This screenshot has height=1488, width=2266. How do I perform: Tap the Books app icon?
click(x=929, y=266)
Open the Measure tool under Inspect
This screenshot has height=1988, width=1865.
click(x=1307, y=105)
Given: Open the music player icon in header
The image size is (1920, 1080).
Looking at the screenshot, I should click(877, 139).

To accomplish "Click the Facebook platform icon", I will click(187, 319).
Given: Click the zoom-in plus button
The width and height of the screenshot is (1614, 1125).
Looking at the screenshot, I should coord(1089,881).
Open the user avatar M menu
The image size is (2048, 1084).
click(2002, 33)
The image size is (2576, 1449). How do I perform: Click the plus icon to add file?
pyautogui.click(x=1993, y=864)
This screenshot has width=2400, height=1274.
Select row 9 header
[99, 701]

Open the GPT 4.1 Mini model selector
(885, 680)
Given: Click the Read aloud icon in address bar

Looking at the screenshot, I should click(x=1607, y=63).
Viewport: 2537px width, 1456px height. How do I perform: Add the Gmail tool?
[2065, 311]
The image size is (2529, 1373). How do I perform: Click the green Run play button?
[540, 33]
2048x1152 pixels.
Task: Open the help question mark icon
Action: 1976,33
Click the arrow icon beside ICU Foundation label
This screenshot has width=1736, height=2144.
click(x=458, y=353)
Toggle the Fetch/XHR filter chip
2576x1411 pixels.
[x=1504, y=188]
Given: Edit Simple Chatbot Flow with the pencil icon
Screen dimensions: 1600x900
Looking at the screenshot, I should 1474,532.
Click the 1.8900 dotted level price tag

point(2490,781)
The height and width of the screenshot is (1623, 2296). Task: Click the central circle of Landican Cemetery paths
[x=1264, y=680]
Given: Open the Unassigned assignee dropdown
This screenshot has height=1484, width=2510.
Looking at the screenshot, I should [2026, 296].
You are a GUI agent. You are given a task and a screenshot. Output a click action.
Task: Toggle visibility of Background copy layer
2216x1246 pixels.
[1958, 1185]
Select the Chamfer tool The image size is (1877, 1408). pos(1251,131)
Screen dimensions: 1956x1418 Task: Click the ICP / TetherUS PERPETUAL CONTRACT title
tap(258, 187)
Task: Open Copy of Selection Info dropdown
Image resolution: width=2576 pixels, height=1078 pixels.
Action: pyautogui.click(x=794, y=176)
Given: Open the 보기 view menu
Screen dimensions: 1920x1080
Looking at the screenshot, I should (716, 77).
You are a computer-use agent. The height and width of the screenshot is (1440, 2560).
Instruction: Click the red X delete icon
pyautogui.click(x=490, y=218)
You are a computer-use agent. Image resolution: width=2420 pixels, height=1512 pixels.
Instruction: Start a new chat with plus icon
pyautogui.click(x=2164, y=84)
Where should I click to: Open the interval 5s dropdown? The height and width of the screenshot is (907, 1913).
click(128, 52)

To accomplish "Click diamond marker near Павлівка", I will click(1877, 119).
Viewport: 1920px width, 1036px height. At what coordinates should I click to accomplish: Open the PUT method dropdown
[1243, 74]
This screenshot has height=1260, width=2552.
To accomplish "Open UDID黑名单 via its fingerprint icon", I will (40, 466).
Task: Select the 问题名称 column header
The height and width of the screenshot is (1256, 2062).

━━━━━━━━

# [Your goal]
Each line of the entries above that has the word "agent" is to be copied.

# [Written reply]
You are a GUI agent. You are given a task and a screenshot. Output a click action.
You are a computer-use agent. The height and width of the screenshot is (1440, 2560).
You are a computer-use agent. Image resolution: width=2420 pixels, height=1512 pixels.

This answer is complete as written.